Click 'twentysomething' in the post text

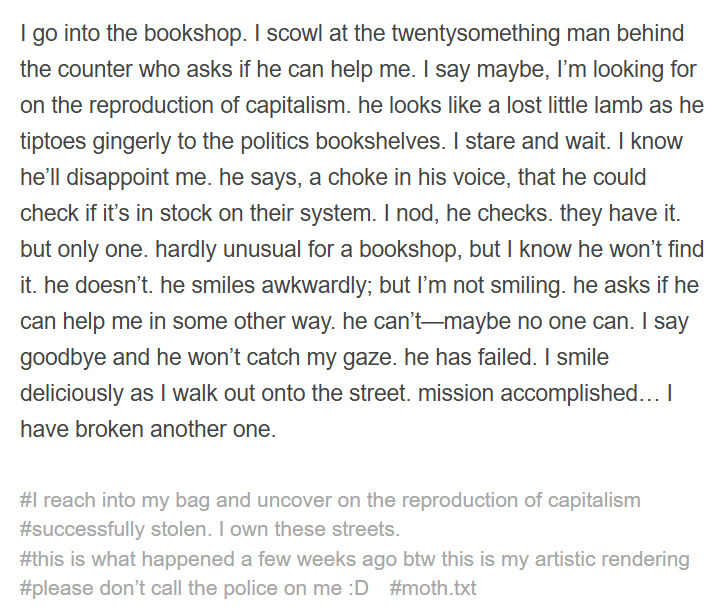tap(475, 34)
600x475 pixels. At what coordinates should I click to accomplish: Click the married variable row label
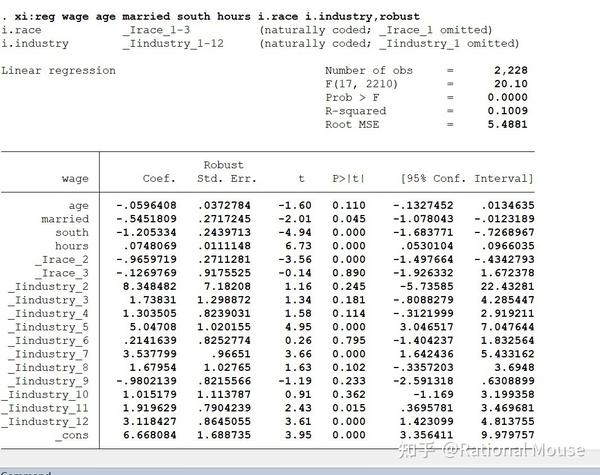(x=65, y=219)
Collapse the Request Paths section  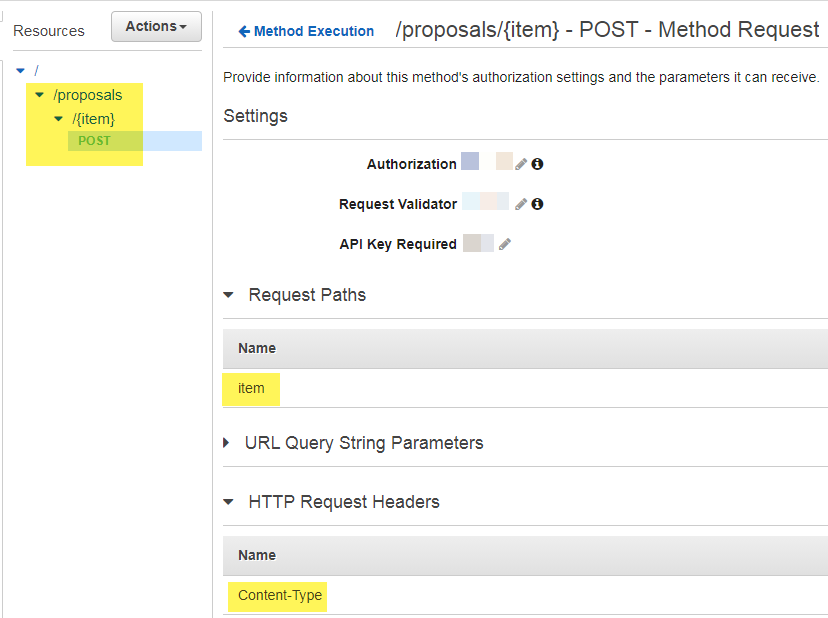(229, 295)
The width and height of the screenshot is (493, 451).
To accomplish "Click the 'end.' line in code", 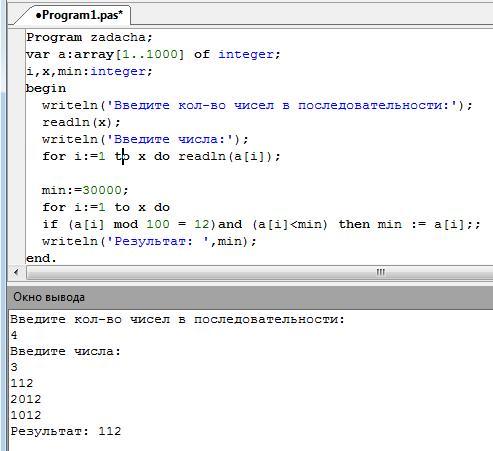I will pos(41,258).
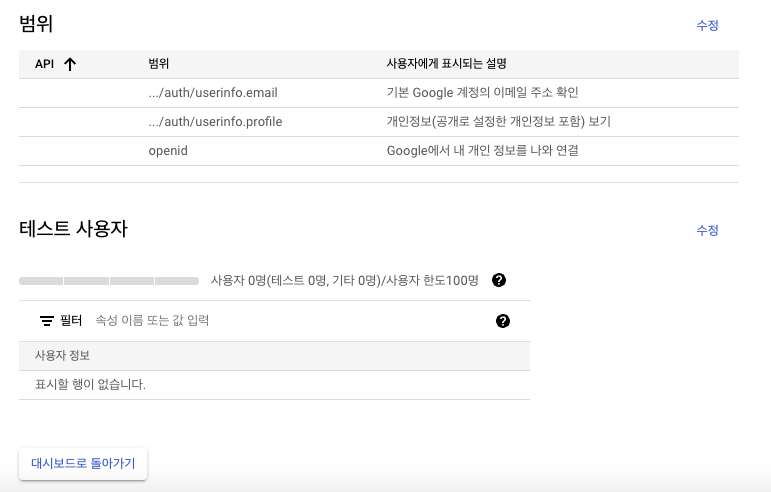Click help icon in the filter row
This screenshot has height=492, width=771.
[503, 321]
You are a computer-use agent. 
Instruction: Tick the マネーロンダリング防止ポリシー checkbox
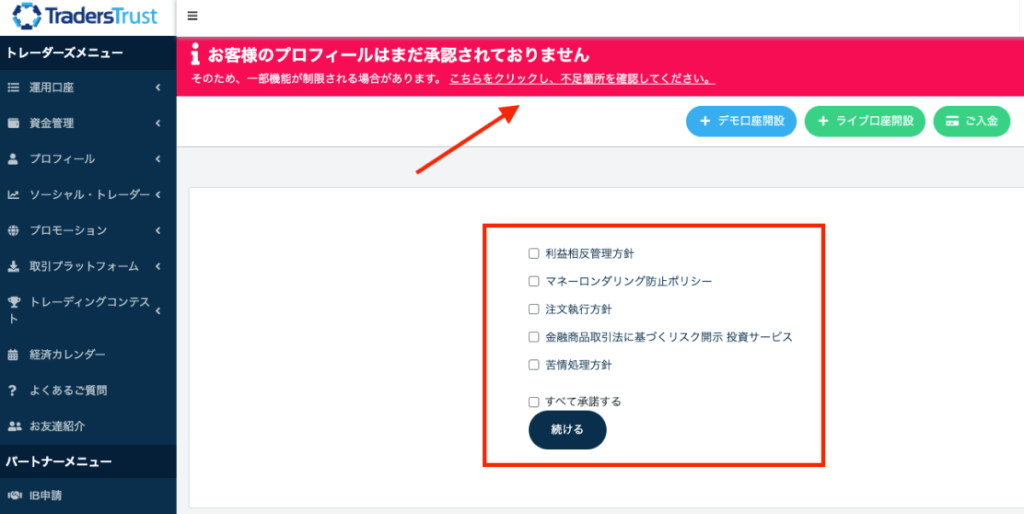(534, 282)
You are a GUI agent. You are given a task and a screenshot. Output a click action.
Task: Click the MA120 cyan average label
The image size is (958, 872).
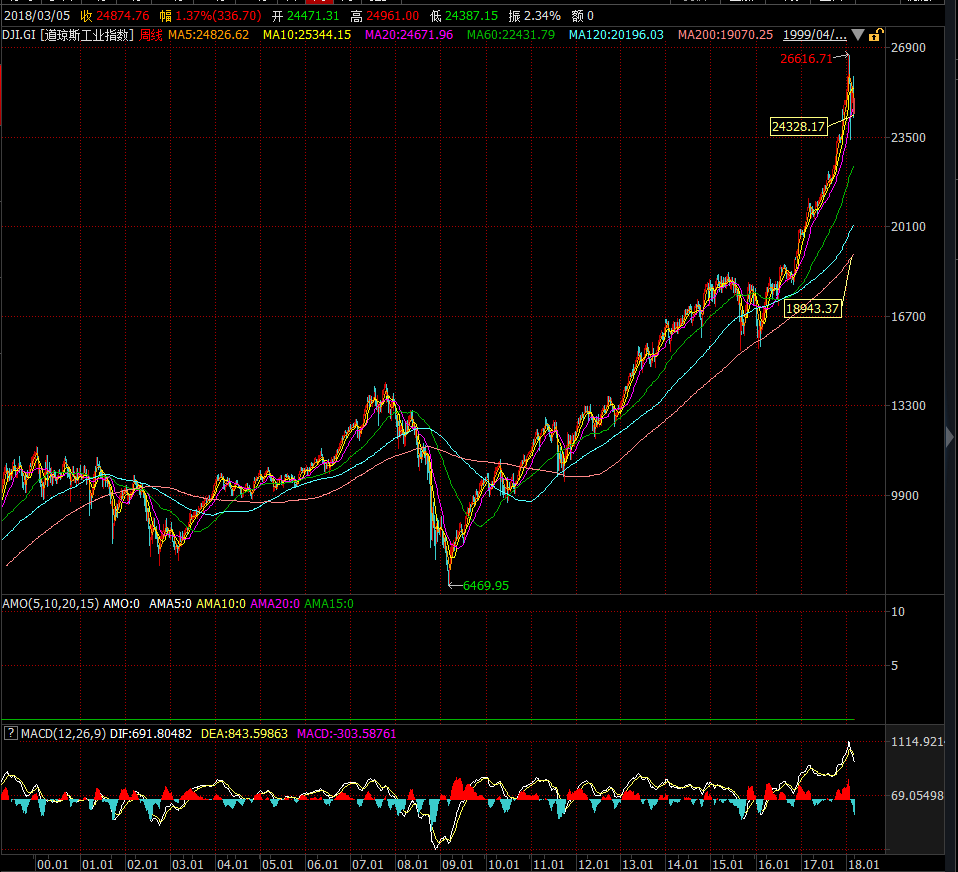click(616, 35)
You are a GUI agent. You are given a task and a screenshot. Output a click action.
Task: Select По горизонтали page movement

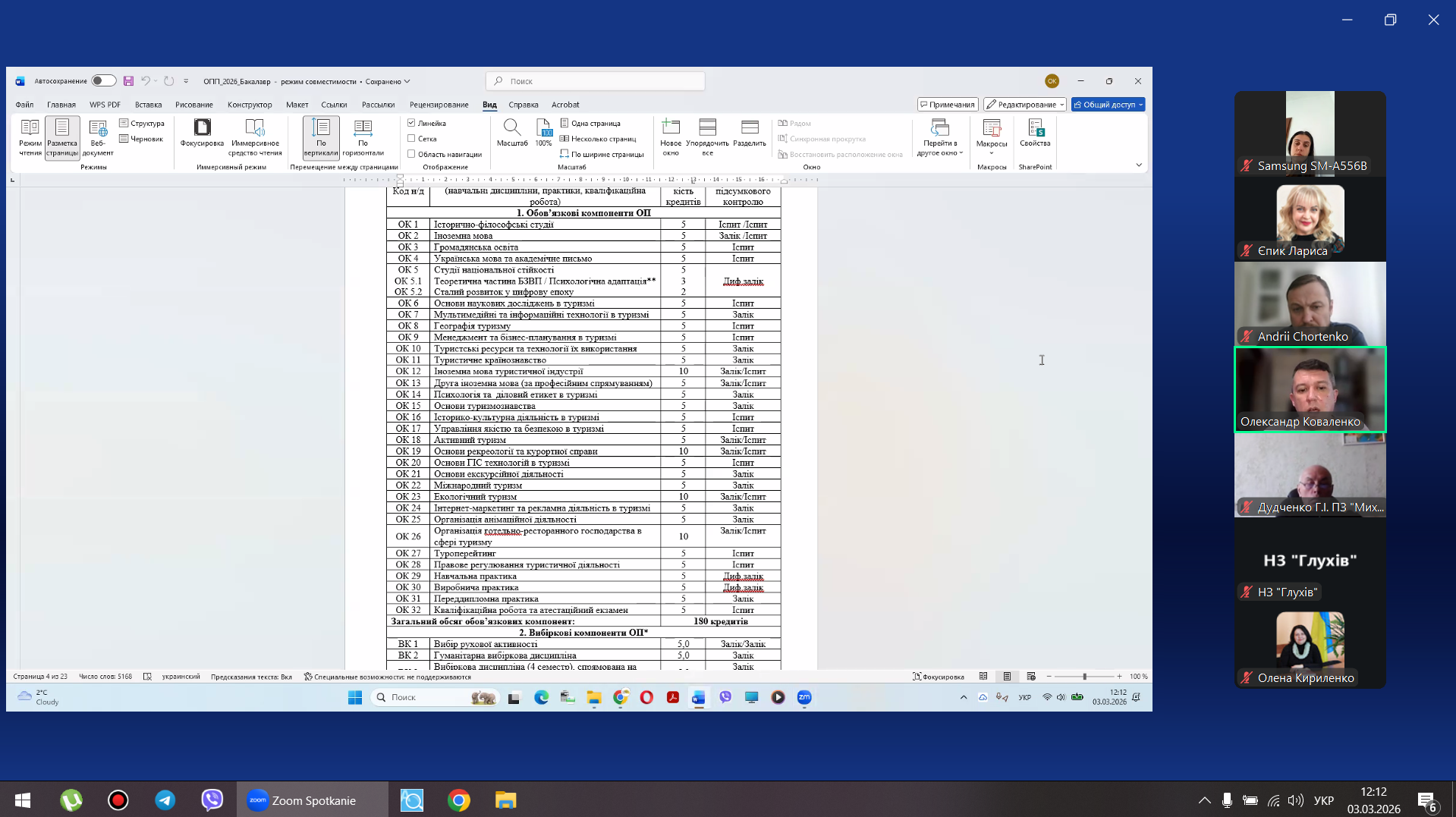point(363,137)
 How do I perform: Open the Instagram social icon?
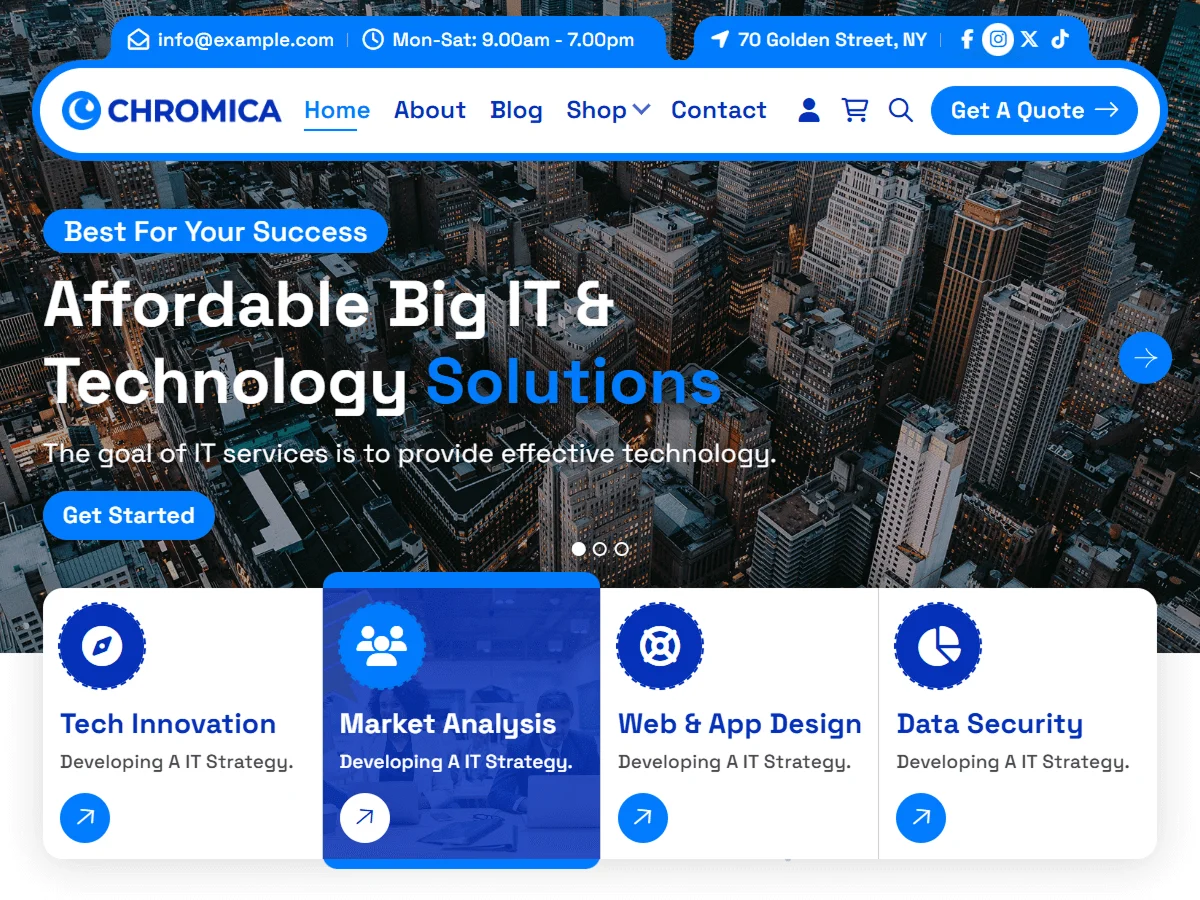(998, 40)
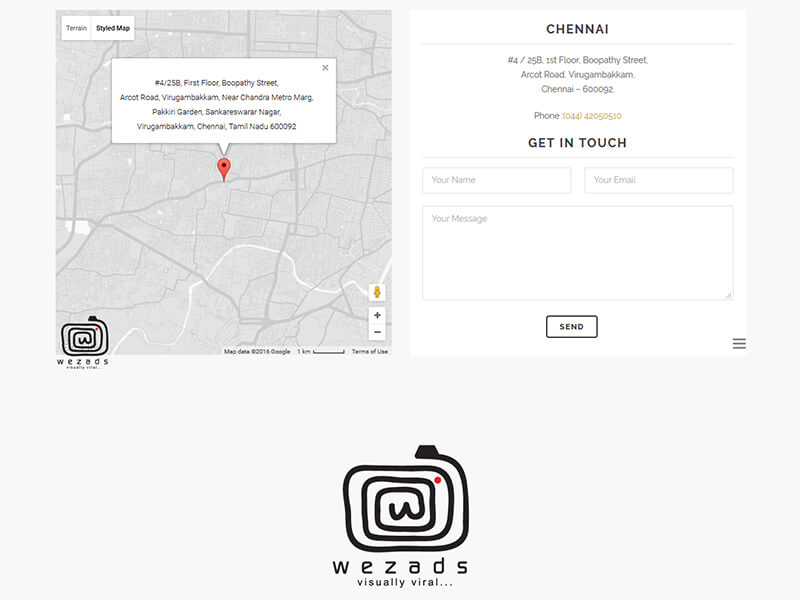Focus the Your Email field

pyautogui.click(x=658, y=180)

- [WORK INSTRUCTIONS]
The lines from the one containing "You are a computer-use agent." through the last line of the entries are to be copied exactly, both ends included, and the pictures are to be omitted.

- [RESULT FOR THIS EXERCISE]
You are a computer-use agent. 
Instruction: Tick the マネーロンダリング防止ポリシー checkbox
(534, 282)
You are a GUI agent. You are given a task and a screenshot. Output a click action.
Task: Click the MA120 cyan average label
The image size is (958, 872).
click(616, 35)
You are a GUI agent. You are given a task and a screenshot. Output a click action.
Task: Select По горизонтали page movement

point(363,137)
 How do I perform: Open the Instagram social icon?
(998, 40)
Focus the Your Email field

pyautogui.click(x=658, y=180)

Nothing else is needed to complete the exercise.